Depuis le lancement de M-POKA en 2012, c’est 500 000 familles au Kenya, en Tanzanie et en Ouganda qui ont eu accès à l’électricité, et 700 foyers sont équipés chaque jour. Fort de ce succès, M-POKA prévoit des améliorations du kit dans le cadre de sa roadmap, puisque la capacité des panneaux solaire ira jusqu’à 20 watts et comportera maintenant un téléviseur numérique de 16 pouces. Le retentissement du succès de M-KOPA a fait des émules car plusieurs start-up américaines ou africaines ont reproduit le même business model. C’est le cas de d.light, qui a levé 22,5 millions de dollars en 2016 et a inventé un logiciel d’administration financière des kits solaires fonctionnant sur le principe du « pay as you go ». La start-up kenyane Bboxx à, quant à elle, levé en 2016 plus de 20 millions de dollars pour couvrir les marchés nigérian, ivoirien et camerounais via des franchises.

OffGrid Electric, autre start-up tanzanienne, a récolté 45 millions de dollars en 2015, tandis que PEG, qui compte plusieurs dizaines de milliers de clients au Ghana, a levé 7,5 millions dollars en 2016 pour étendre ses activités en Côte d’Ivoire. Enfin, le célèbre artiste sénégalais de Hip Hop, Akon, a co-fondé la société Solektra International, laquelle a levé un milliard de dollars auprès de banques chinoises et a déjà installé plus de 100 000 kits solaires en Afrique de l’Ouest, grâce à la téléphonie mobile.

Voilà autant d’exemples qui prouvent que l’Afrique est un vaste marché de plus d’un milliard de consommateurs, dont les notes risque-pays s’améliore constamment, ce qui facilite la levée de fond. C’est un marché qu’il faut aborder avec l’idée du saut technologique (Leapfrogging) et de l’approche disruptive qui sied à la jeunesse, puisque plus de 60% de la population africaine a moins de 18 ans.

 

En quoi ce secteur est-il essentiel au développement de l’Afrique subsaharienne ?

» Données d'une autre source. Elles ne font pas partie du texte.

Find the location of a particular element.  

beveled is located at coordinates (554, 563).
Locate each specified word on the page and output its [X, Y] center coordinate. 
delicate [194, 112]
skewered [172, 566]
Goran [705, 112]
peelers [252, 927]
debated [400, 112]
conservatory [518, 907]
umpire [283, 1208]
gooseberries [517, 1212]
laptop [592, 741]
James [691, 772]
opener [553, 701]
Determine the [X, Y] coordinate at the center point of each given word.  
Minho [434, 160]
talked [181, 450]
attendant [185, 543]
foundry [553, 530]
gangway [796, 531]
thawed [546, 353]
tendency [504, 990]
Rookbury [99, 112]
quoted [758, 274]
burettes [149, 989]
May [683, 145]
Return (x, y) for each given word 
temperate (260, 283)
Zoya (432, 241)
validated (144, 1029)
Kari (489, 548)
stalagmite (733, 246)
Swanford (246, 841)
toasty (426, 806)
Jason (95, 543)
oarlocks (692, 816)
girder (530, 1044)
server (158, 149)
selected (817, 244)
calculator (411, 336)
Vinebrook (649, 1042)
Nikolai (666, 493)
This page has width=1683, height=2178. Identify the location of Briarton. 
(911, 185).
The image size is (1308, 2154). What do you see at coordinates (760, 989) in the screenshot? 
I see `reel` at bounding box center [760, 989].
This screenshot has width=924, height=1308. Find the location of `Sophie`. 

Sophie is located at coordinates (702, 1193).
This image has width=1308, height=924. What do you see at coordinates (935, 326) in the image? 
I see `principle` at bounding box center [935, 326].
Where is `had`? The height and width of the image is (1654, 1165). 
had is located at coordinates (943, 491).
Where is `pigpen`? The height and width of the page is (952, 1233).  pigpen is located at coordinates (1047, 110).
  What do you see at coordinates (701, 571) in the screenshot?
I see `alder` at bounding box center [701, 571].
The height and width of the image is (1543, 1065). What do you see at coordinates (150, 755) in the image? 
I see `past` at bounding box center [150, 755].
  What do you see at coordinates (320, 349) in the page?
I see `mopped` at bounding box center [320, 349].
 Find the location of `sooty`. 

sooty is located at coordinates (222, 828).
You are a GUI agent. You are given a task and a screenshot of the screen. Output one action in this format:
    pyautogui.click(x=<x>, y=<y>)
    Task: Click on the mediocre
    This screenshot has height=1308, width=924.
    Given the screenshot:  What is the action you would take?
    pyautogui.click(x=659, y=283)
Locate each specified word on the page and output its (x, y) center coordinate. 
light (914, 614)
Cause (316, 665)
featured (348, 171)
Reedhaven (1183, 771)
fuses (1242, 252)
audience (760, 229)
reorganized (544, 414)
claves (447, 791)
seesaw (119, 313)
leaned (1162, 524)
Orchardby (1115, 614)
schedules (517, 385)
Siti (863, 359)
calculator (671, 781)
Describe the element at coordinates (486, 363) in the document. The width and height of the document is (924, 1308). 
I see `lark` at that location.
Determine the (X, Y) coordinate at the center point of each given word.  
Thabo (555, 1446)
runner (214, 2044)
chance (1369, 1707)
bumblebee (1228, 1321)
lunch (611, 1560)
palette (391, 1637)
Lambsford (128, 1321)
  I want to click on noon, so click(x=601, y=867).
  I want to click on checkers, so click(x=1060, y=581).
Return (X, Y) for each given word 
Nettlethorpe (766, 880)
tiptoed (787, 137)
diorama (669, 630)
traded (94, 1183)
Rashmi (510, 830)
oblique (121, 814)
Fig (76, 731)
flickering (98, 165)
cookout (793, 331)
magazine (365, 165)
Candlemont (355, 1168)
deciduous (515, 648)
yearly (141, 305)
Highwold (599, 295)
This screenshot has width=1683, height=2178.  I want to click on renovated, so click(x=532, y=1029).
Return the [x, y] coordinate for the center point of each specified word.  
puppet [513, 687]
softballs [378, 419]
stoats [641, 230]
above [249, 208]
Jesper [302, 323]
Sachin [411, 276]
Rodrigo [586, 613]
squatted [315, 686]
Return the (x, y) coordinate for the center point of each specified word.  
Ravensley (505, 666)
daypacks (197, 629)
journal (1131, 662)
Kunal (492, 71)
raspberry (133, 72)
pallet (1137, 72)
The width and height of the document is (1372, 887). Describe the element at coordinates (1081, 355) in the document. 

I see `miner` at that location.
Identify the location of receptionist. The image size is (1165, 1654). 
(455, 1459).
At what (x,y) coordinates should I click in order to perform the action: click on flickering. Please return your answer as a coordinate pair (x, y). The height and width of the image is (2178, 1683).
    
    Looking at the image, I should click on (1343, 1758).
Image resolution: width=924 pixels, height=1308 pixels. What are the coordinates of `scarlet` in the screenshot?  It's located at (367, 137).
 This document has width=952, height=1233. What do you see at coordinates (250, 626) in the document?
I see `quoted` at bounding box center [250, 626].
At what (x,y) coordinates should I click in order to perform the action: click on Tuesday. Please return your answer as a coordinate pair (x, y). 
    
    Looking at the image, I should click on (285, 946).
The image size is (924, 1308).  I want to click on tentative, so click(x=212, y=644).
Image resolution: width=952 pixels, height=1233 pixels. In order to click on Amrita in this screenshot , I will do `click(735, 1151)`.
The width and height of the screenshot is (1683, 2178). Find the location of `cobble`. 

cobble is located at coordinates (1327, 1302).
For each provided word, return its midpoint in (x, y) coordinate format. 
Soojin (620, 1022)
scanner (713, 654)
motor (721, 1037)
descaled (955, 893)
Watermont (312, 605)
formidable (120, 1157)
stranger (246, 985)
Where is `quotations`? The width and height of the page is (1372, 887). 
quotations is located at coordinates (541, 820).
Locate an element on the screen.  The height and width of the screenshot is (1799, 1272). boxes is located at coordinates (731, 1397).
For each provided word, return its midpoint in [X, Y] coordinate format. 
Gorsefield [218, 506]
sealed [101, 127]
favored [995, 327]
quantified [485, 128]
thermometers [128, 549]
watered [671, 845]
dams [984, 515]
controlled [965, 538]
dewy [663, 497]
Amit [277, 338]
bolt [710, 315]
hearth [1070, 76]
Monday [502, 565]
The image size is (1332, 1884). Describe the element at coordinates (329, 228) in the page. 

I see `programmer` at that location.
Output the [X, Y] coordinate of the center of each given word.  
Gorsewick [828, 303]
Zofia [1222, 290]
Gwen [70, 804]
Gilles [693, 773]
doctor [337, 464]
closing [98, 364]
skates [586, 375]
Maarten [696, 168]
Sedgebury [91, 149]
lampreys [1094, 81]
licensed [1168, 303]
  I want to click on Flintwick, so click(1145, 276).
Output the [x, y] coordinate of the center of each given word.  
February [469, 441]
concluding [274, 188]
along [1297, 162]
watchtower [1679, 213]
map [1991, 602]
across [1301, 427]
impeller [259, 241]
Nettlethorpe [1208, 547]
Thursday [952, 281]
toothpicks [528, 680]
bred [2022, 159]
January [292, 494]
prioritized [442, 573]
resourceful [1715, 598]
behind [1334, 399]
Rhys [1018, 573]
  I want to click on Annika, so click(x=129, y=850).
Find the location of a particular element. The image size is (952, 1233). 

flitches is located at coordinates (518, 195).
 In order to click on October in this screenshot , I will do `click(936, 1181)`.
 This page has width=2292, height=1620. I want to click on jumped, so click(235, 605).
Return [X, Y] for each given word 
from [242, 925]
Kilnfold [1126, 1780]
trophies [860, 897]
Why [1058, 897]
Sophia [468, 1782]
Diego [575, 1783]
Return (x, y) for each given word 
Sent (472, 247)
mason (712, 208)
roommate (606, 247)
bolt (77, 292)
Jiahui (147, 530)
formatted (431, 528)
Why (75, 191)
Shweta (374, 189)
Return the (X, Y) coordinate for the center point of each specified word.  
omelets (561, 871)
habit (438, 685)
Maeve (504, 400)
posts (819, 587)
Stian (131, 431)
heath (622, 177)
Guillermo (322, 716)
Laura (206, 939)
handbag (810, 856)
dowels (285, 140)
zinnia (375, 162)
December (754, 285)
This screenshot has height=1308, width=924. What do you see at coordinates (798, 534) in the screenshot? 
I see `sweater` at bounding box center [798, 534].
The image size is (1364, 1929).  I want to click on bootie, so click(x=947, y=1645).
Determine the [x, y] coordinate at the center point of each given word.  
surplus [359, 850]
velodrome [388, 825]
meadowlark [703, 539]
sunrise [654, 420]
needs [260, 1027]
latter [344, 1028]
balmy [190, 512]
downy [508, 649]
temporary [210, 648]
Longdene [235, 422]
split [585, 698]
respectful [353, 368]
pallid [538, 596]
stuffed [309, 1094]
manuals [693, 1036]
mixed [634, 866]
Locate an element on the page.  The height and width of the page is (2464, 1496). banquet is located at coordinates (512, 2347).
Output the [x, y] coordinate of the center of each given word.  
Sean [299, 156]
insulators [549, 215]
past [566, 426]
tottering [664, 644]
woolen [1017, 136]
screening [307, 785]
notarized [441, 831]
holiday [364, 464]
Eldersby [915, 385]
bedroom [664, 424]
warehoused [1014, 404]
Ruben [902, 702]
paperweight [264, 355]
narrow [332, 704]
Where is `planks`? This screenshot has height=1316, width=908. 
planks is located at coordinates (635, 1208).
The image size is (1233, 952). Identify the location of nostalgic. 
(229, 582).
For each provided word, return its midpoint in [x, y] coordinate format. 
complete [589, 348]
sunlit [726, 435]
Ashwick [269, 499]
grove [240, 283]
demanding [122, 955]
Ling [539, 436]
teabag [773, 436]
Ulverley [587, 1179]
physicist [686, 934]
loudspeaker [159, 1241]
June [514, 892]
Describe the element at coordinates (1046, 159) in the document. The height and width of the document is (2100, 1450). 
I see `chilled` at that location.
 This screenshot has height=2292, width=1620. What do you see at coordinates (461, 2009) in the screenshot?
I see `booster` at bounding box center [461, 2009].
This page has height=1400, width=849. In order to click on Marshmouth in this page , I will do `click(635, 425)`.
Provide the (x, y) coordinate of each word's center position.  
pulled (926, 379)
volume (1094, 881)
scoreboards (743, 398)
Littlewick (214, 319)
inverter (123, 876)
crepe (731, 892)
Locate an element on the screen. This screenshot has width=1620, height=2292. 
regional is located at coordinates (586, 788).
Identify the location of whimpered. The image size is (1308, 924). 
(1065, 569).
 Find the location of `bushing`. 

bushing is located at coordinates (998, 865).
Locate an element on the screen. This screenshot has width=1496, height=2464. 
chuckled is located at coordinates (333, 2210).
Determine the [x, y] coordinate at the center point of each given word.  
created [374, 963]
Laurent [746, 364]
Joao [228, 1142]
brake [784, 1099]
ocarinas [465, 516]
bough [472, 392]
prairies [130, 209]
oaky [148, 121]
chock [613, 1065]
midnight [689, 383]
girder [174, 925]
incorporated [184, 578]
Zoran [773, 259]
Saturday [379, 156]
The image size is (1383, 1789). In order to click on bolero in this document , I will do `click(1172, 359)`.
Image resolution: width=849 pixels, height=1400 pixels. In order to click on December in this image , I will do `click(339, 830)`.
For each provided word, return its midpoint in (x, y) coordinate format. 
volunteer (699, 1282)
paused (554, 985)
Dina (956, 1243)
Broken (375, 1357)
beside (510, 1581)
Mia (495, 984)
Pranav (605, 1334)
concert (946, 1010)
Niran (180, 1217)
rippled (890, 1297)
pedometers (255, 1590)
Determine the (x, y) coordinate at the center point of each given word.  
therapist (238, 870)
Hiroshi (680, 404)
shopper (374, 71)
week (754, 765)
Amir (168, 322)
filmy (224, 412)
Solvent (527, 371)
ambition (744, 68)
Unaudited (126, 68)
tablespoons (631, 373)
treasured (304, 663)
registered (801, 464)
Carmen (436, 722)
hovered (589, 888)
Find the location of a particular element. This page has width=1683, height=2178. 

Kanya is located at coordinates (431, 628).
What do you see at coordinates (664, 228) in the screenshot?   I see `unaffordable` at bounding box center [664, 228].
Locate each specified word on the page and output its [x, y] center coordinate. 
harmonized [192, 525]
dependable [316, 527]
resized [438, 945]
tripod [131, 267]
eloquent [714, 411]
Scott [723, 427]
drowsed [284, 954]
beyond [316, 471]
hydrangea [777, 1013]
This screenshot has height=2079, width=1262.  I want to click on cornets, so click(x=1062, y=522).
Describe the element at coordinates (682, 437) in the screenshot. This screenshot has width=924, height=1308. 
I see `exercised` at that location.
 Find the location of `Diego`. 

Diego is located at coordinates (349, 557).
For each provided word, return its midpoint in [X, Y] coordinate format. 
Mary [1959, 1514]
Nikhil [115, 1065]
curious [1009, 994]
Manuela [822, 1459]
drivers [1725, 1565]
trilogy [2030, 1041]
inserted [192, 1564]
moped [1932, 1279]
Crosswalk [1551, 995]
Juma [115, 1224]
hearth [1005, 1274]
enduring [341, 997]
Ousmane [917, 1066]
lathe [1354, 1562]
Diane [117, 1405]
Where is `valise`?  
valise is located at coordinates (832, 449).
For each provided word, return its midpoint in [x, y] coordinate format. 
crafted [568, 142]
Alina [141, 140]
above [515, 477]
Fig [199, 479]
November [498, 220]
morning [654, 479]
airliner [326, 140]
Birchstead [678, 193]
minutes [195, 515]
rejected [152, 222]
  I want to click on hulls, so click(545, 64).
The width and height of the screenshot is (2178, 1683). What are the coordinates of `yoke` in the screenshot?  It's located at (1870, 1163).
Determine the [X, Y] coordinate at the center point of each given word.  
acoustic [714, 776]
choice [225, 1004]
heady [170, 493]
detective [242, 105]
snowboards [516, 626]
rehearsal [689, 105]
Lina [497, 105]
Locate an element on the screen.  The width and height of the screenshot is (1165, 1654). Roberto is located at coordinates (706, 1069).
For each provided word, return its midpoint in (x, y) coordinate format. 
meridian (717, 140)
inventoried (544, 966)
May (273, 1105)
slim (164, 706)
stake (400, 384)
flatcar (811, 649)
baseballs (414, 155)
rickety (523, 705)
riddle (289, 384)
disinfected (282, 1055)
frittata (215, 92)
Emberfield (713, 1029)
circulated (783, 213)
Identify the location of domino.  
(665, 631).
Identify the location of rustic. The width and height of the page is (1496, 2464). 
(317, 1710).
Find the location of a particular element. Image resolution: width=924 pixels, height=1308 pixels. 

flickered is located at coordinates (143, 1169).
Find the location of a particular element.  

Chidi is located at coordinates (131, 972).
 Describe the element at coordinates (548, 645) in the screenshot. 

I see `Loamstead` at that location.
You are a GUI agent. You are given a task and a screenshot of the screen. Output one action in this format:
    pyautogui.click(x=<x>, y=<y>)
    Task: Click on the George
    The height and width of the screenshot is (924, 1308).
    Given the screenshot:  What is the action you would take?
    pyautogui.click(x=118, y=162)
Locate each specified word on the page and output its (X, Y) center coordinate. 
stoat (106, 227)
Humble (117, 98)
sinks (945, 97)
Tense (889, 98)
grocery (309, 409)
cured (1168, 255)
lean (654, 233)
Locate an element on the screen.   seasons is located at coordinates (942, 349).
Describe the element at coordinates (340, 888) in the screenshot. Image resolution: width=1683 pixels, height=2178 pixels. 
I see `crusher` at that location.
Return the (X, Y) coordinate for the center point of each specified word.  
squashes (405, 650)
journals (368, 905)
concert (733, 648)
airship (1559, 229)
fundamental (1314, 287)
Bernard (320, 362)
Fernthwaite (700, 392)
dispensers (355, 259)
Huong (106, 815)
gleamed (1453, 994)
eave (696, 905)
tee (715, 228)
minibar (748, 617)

À l’instar de l’électricité, des transports, de l’eau et de la banque, les TIC sont essentielles pour le développement de l’Afrique subsaharienne car, même à court terme, elles procurent des bénéfices que j’ai pu constater personnellement dans des pays comme le Nigeria, la RDC, l’Angola, le Mozambique ou le Ghana, et qui sont : la création de centaines de milliers d’emplois, la distribution du pouvoir d’achat, les recettes fiscales pour l’État, le désenclavement de zones rurales et le rapprochement des villes et des campagnes, etc.

À moyen et long terme, l’UIT (Union Internationale des Télécommunications) a établi que les TIC jouent le rôle de catalyseur du développement socio-économique, en raison de leurs trois caractéristiques :

  1. l’omniprésence dans la majorité des pans de l’économie,
  2. l’amélioration constante qui entraîne la réduction des coûts pour les usagers, et
  3. la source d’innovation, à savoir leur capacité d’évolution pour elles-mêmes et pour les autres secteurs.

 

En Afrique subsaharienne, beaucoup de technologies sont encore en phase de germination. Comment leur donner une impulsion ? Faut-il plus de volonté politique ?

Un des moyens puissants d’impulser ou faire passer au stade supérieur des innovations en phase de germination est la mise en œuvre de programmes d’accélération ou des incubateurs de start-up grâce à des partenariats public-privé. Le volontarisme de l’État peut également prendre la forme de politique de défiscalisation, ou d’injection directe de cash via des structures ad hoc, comme la France et la BPI.

Par ailleurs, les pays africains doivent devenir des États stratèges et mobiliser les ressources à la fois nationales et étrangères afin de favoriser la création d’écosystèmes de l’innovation, à l’image des technocentres d’Orange à Abidjan ou de Vodacom (Groupe Vodafone) à Cape Town.

 

En tant que dirigeant d’entreprise en RD Congo, quels ont été les principaux défis auxquels vous avez été confronté ?

En tant que Country Senior Officer, la RDC reste sans conteste le défi le plus difficile que j’ai eu à relever car, avec mon équipe, j’ai dû déployer beaucoup d’énergie pendant quatre ans pour convaincre ma hiérarchie de continuer de me donner carte blanche sur ce pays malgré la guerre qui sévissait à l’Est.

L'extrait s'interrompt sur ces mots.